All nonresident employees were tested once prior to their arrival and twice while in quarantine before being released into the workforce. The company has been operating as a closed campus, according to the release. All employees who are living in company housing must remain on company property at all times. Of the positive cases, 11 are Seward residents who live off campus.
All of the residents who have tested positive are isolating in their homes. The outbreak is unrelated to the one that occurred on the American Triumph, which docked in Seward Wednesday so that employees who tested positive for COVID aboard the vessel could be transported to Anchorage for isolation.

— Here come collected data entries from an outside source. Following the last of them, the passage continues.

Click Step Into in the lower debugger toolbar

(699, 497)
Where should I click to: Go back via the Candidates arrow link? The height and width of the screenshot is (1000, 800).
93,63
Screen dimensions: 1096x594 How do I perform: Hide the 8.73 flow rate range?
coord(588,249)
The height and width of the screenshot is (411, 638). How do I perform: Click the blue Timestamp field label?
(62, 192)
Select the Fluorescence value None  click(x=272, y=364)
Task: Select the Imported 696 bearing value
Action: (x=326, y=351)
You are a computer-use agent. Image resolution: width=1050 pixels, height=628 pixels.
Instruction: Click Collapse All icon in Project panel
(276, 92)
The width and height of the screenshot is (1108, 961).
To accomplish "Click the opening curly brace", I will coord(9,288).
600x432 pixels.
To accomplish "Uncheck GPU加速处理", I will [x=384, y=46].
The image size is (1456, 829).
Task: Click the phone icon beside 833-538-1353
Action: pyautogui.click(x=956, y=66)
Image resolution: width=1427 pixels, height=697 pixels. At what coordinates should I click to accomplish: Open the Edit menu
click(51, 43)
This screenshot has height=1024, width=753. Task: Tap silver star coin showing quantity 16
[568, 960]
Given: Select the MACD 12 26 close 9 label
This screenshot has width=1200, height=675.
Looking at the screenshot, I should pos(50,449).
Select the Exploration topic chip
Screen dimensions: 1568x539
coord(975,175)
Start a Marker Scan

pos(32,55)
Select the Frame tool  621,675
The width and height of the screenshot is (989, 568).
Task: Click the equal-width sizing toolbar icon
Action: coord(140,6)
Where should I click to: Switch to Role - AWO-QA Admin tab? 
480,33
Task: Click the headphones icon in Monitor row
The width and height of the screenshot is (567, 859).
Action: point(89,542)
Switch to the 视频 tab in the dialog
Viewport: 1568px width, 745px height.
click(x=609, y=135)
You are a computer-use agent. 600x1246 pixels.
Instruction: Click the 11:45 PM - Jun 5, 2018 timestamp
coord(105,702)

“Alaska is currently experiencing three large, separate outbreaks of COVID-19 in the seafood industry,” Alaska’s Chief Epidemiologist Joe McLaughlin said in the press release. “These outbreaks are reminiscent of the meat packing plant outbreaks in the Lower 48 and stress the importance of vigilant symptom screening and prompt facility-wide testing in congregate work settings when index cases are identified.”
These cases were not reflected in the state’s Case Count Summary for Wednesday, which includes cases that were reported the previous day.
The employees who tested positive were transported to Anchorage Wednesday for isolation. OBI will provide all medical care, monitoring, security and housing for the positive employees. Employees who tested negative remained in Seward under quarantine, where they will be monitored and tested every three days until no additional positive cases are identified.